Exercise data START

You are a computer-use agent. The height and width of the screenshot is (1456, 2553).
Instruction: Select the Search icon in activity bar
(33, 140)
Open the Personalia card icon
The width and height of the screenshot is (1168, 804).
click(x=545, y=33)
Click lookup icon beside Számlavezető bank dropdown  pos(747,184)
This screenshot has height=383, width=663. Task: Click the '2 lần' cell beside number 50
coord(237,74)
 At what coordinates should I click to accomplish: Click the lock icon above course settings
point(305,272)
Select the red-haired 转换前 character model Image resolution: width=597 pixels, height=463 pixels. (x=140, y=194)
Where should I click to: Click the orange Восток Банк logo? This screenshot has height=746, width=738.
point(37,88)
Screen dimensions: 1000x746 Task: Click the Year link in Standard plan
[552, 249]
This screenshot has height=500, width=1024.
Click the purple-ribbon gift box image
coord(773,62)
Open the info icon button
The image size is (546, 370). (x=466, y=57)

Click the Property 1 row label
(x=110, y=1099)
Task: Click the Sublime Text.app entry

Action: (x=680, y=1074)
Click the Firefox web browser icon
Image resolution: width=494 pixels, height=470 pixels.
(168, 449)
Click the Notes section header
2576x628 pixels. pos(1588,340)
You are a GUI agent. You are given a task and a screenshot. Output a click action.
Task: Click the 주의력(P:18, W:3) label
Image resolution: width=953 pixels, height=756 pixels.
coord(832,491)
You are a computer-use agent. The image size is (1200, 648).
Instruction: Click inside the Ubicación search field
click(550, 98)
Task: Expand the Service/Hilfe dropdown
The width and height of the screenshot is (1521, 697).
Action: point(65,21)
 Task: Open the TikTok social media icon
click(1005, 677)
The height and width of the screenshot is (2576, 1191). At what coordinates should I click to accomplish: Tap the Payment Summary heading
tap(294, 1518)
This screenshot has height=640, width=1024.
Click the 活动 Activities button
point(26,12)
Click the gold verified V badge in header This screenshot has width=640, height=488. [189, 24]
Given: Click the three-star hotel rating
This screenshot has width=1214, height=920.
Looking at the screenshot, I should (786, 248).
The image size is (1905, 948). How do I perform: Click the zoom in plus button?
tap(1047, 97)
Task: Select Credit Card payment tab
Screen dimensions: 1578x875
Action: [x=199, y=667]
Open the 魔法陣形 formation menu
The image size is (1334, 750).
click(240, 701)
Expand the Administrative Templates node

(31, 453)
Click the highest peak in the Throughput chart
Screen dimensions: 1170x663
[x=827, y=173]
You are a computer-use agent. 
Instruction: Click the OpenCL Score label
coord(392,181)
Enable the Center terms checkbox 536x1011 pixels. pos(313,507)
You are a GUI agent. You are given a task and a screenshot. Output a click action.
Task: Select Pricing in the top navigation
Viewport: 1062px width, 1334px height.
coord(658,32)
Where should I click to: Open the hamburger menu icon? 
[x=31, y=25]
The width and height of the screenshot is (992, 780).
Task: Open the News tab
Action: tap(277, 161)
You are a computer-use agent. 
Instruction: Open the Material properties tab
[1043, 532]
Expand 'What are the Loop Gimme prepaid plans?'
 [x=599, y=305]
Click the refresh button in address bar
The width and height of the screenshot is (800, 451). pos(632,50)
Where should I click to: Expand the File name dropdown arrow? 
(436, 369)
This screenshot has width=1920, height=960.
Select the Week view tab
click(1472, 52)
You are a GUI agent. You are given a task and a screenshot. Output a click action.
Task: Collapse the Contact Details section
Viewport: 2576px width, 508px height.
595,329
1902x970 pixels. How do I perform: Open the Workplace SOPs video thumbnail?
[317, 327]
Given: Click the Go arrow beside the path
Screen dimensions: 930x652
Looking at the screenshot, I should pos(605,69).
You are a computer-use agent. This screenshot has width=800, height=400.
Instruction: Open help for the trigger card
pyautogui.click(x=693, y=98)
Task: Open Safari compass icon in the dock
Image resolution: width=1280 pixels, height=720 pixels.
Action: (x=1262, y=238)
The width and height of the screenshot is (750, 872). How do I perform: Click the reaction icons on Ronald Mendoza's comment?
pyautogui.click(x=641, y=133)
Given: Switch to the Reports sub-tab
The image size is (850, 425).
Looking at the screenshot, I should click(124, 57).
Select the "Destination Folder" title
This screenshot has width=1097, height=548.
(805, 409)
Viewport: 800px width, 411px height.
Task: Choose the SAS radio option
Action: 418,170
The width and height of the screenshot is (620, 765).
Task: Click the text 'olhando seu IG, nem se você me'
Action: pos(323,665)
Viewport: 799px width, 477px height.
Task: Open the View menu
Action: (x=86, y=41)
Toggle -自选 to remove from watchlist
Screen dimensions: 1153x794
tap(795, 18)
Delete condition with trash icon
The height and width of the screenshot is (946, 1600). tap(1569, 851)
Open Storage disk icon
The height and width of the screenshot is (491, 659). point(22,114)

Exercise data END

*Required work*
Give back the complete data, each line unchanged.

*Result of the exercise*
You are a computer-use agent. The height and width of the screenshot is (1456, 2553).
Instruction: Select the Search icon in activity bar
(33, 140)
Open the Personalia card icon
The width and height of the screenshot is (1168, 804).
click(x=545, y=33)
Click lookup icon beside Számlavezető bank dropdown  pos(747,184)
This screenshot has height=383, width=663. Task: Click the '2 lần' cell beside number 50
coord(237,74)
 At what coordinates should I click to accomplish: Click the lock icon above course settings
point(305,272)
Select the red-haired 转换前 character model Image resolution: width=597 pixels, height=463 pixels. (x=140, y=194)
Where should I click to: Click the orange Восток Банк logo? This screenshot has height=746, width=738.
point(37,88)
Screen dimensions: 1000x746 Task: Click the Year link in Standard plan
[552, 249]
This screenshot has height=500, width=1024.
Click the purple-ribbon gift box image
coord(773,62)
Open the info icon button
The image size is (546, 370). (x=466, y=57)

Click the Property 1 row label
(x=110, y=1099)
Task: Click the Sublime Text.app entry

Action: (x=680, y=1074)
Click the Firefox web browser icon
Image resolution: width=494 pixels, height=470 pixels.
(168, 449)
Click the Notes section header
2576x628 pixels. pos(1588,340)
You are a GUI agent. You are given a task and a screenshot. Output a click action.
Task: Click the 주의력(P:18, W:3) label
Image resolution: width=953 pixels, height=756 pixels.
coord(832,491)
You are a computer-use agent. The image size is (1200, 648).
Instruction: Click inside the Ubicación search field
click(550, 98)
Task: Expand the Service/Hilfe dropdown
The width and height of the screenshot is (1521, 697).
Action: point(65,21)
 Task: Open the TikTok social media icon
click(1005, 677)
The height and width of the screenshot is (2576, 1191). At what coordinates should I click to accomplish: Tap the Payment Summary heading
tap(294, 1518)
This screenshot has height=640, width=1024.
Click the 活动 Activities button
point(26,12)
Click the gold verified V badge in header This screenshot has width=640, height=488. [189, 24]
Given: Click the three-star hotel rating
This screenshot has width=1214, height=920.
Looking at the screenshot, I should (786, 248).
The image size is (1905, 948). How do I perform: Click the zoom in plus button?
tap(1047, 97)
Task: Select Credit Card payment tab
Screen dimensions: 1578x875
Action: [x=199, y=667]
Open the 魔法陣形 formation menu
The image size is (1334, 750).
click(240, 701)
Expand the Administrative Templates node

(31, 453)
Click the highest peak in the Throughput chart
Screen dimensions: 1170x663
[x=827, y=173]
You are a computer-use agent. 
Instruction: Click the OpenCL Score label
coord(392,181)
Enable the Center terms checkbox 536x1011 pixels. pos(313,507)
You are a GUI agent. You are given a task and a screenshot. Output a click action.
Task: Select Pricing in the top navigation
Viewport: 1062px width, 1334px height.
coord(658,32)
Where should I click to: Open the hamburger menu icon? 
[x=31, y=25]
The width and height of the screenshot is (992, 780).
Task: Open the News tab
Action: tap(277, 161)
You are a computer-use agent. 
Instruction: Open the Material properties tab
[1043, 532]
Expand 'What are the Loop Gimme prepaid plans?'
 [x=599, y=305]
Click the refresh button in address bar
The width and height of the screenshot is (800, 451). pos(632,50)
Where should I click to: Expand the File name dropdown arrow? 
(436, 369)
This screenshot has width=1920, height=960.
Select the Week view tab
click(1472, 52)
You are a GUI agent. You are given a task and a screenshot. Output a click action.
Task: Collapse the Contact Details section
Viewport: 2576px width, 508px height.
595,329
1902x970 pixels. How do I perform: Open the Workplace SOPs video thumbnail?
[317, 327]
Given: Click the Go arrow beside the path
Screen dimensions: 930x652
Looking at the screenshot, I should pos(605,69).
You are a computer-use agent. This screenshot has width=800, height=400.
Instruction: Open help for the trigger card
pyautogui.click(x=693, y=98)
Task: Open Safari compass icon in the dock
Image resolution: width=1280 pixels, height=720 pixels.
Action: (x=1262, y=238)
The width and height of the screenshot is (750, 872). How do I perform: Click the reaction icons on Ronald Mendoza's comment?
pyautogui.click(x=641, y=133)
Given: Switch to the Reports sub-tab
The image size is (850, 425).
Looking at the screenshot, I should click(124, 57).
Select the "Destination Folder" title
This screenshot has width=1097, height=548.
(805, 409)
Viewport: 800px width, 411px height.
Task: Choose the SAS radio option
Action: 418,170
The width and height of the screenshot is (620, 765).
Task: Click the text 'olhando seu IG, nem se você me'
Action: pos(323,665)
Viewport: 799px width, 477px height.
Task: Open the View menu
Action: (x=86, y=41)
Toggle -自选 to remove from watchlist
Screen dimensions: 1153x794
tap(795, 18)
Delete condition with trash icon
The height and width of the screenshot is (946, 1600). tap(1569, 851)
Open Storage disk icon
The height and width of the screenshot is (491, 659). point(22,114)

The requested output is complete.